> Problem details
Output exactly the lines from the one containing "Task: Click the Arcserve Backup logo" through the final line of the entries below, both included, and skip the pictures.
··· Provided information
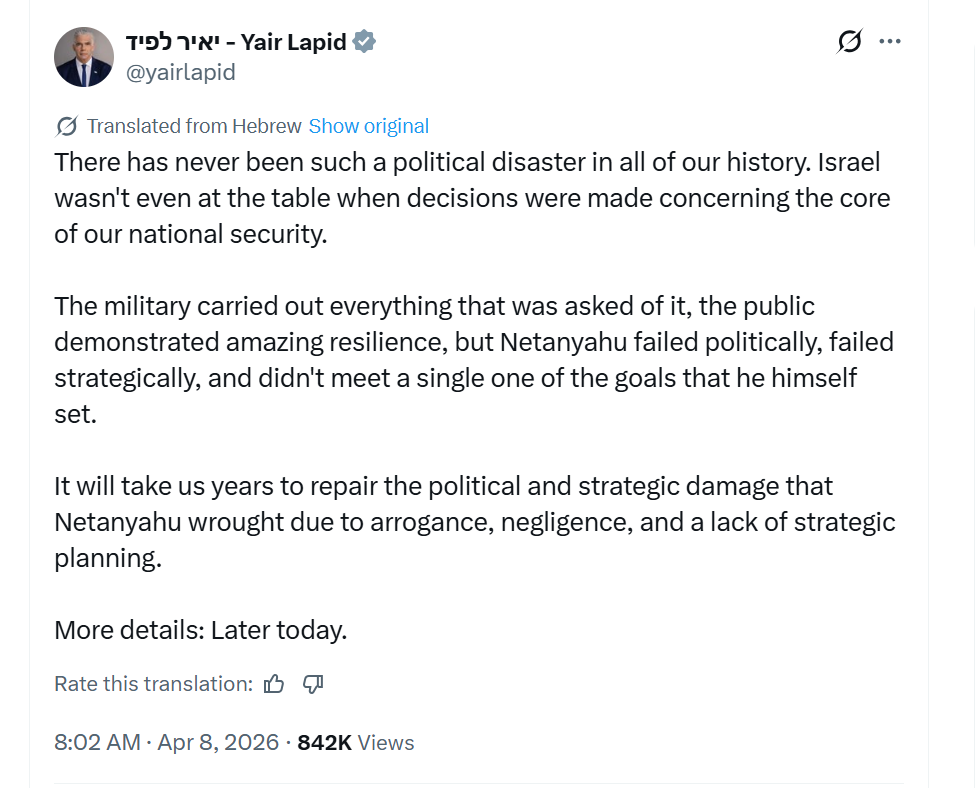Open the @yairlapid handle link

pos(180,72)
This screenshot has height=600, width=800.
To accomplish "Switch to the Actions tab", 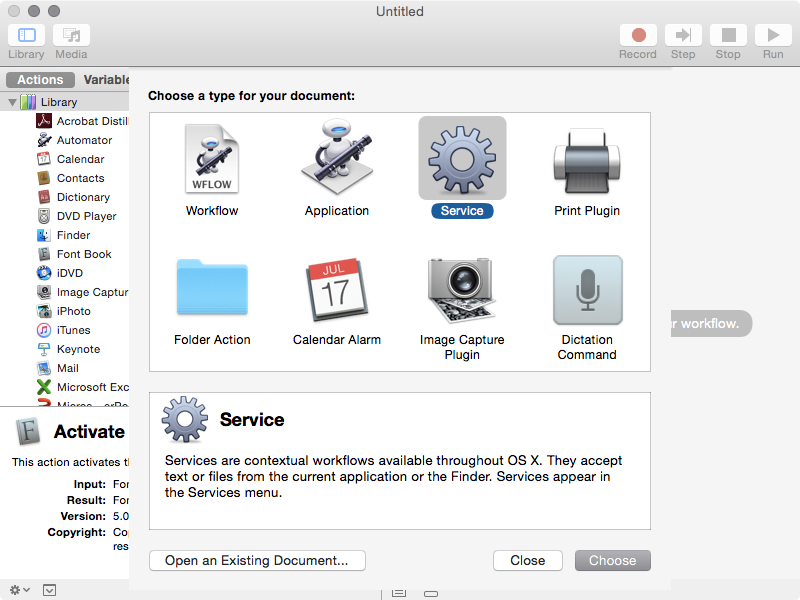I will pyautogui.click(x=40, y=80).

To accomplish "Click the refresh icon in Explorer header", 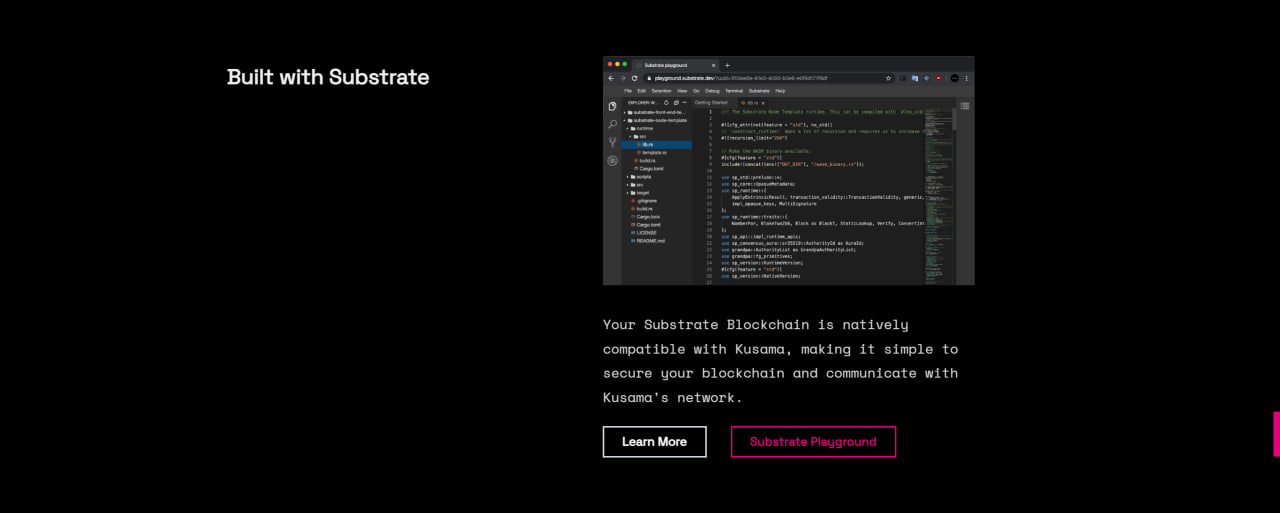I will coord(666,102).
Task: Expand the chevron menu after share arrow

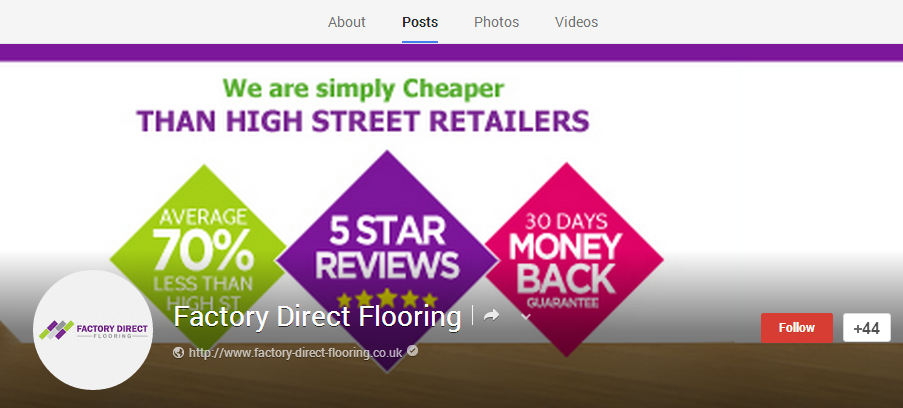Action: tap(525, 316)
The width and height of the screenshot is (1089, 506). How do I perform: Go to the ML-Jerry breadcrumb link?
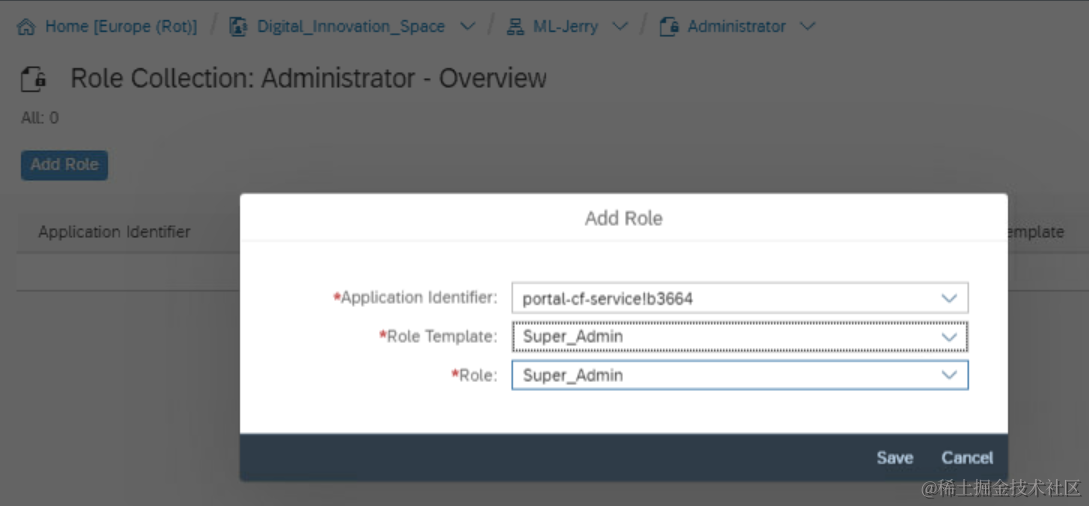tap(565, 27)
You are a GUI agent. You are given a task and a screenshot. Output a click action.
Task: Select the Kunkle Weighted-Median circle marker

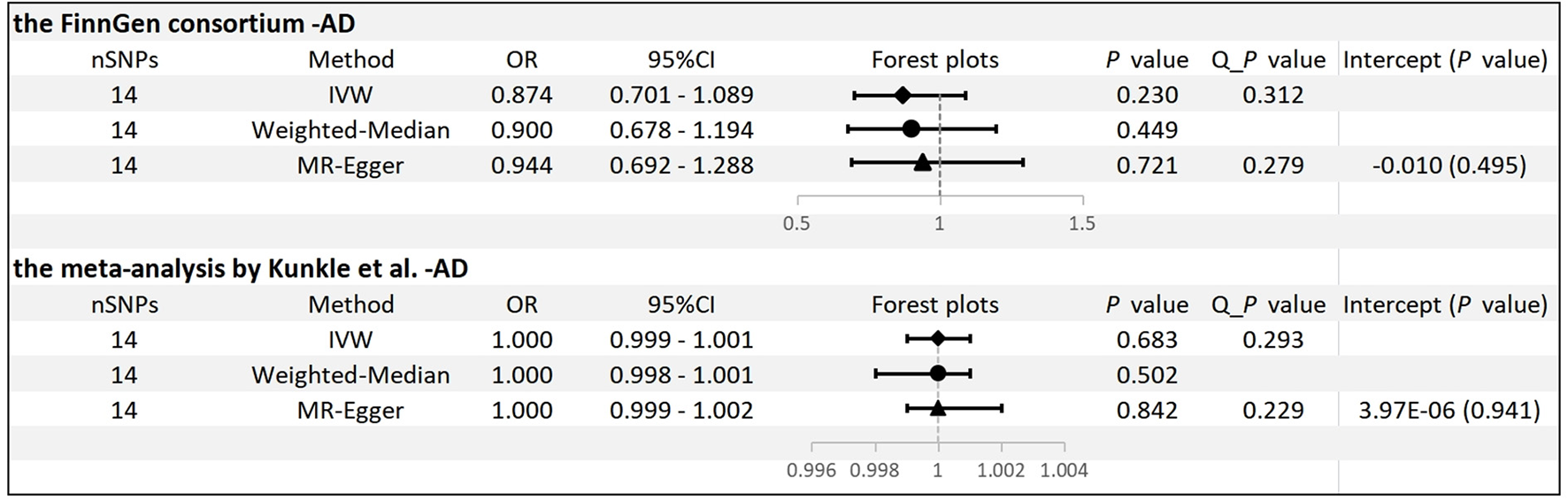[x=938, y=374]
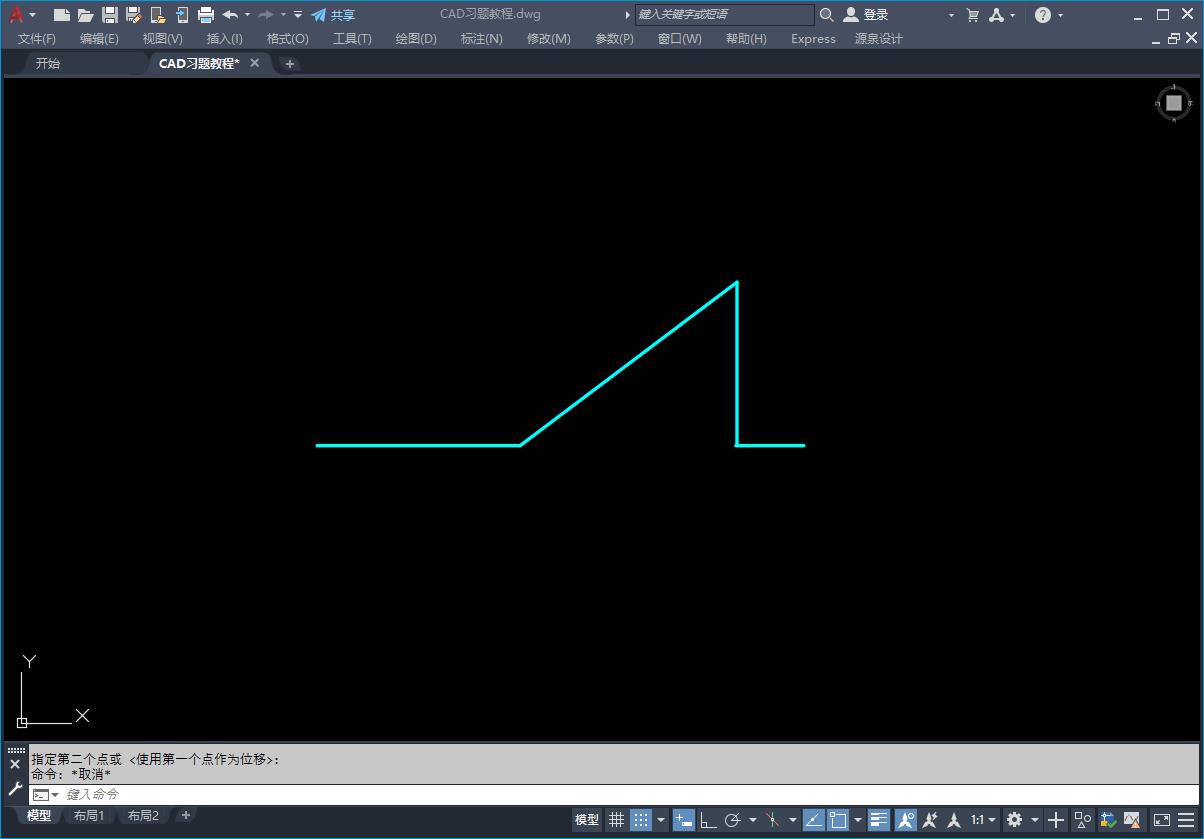Toggle grid display mode
Image resolution: width=1204 pixels, height=839 pixels.
point(616,819)
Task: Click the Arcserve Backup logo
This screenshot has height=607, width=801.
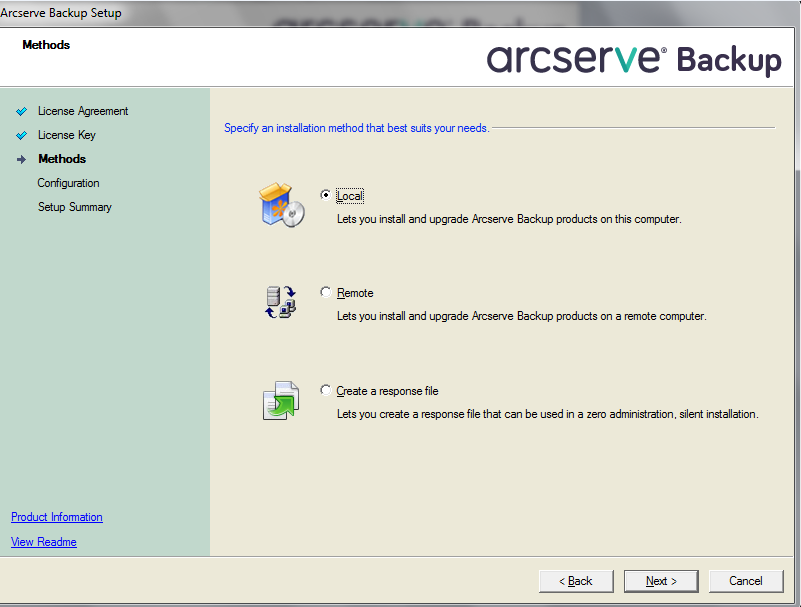Action: point(634,58)
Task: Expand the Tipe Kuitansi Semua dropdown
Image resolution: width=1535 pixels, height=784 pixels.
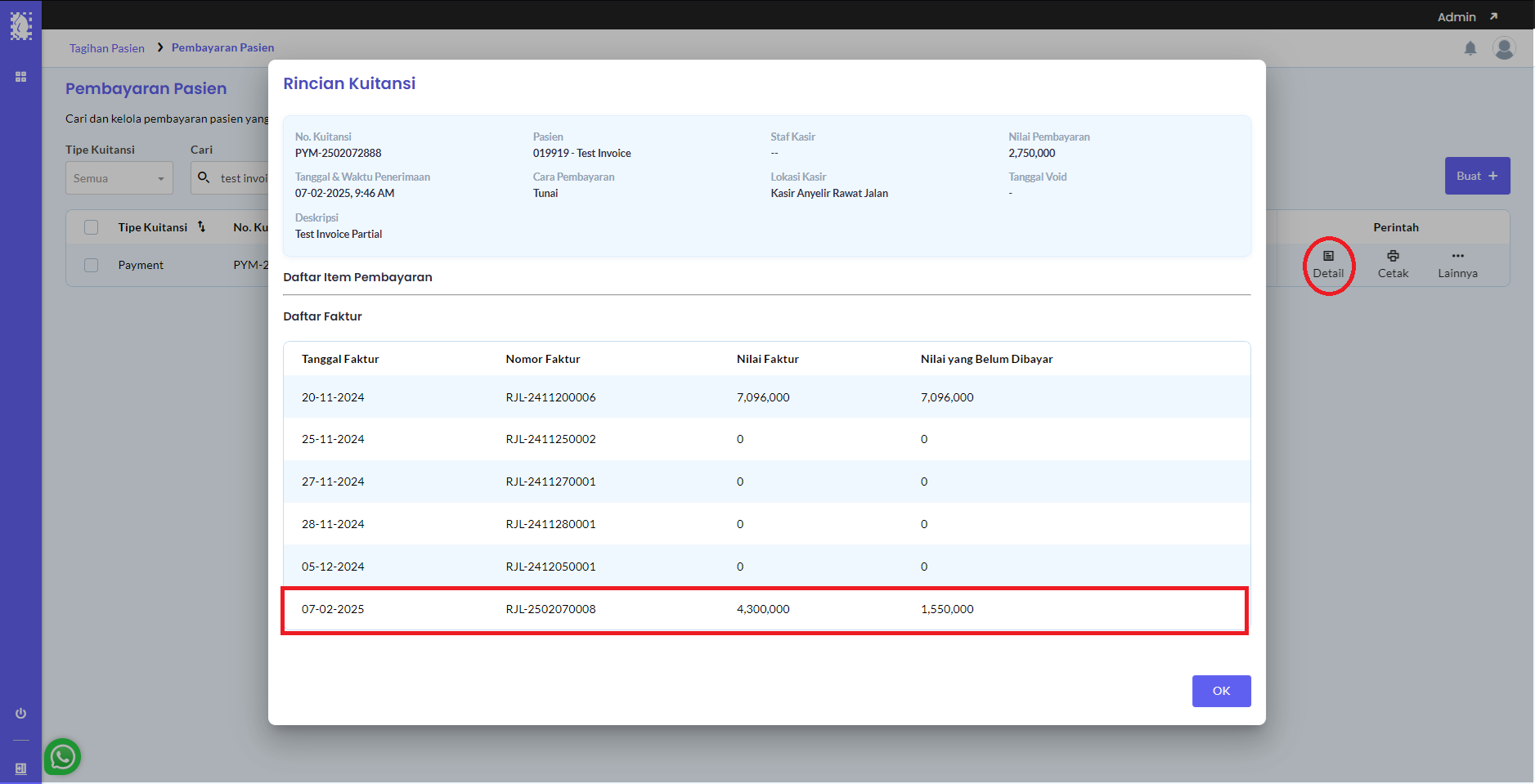Action: (x=119, y=178)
······
> Answer to this task
Task: Click the Arcserve Backup logo
This screenshot has height=607, width=801.
Action: point(634,58)
Task: Expand the Tipe Kuitansi Semua dropdown
Image resolution: width=1535 pixels, height=784 pixels.
Action: (x=119, y=178)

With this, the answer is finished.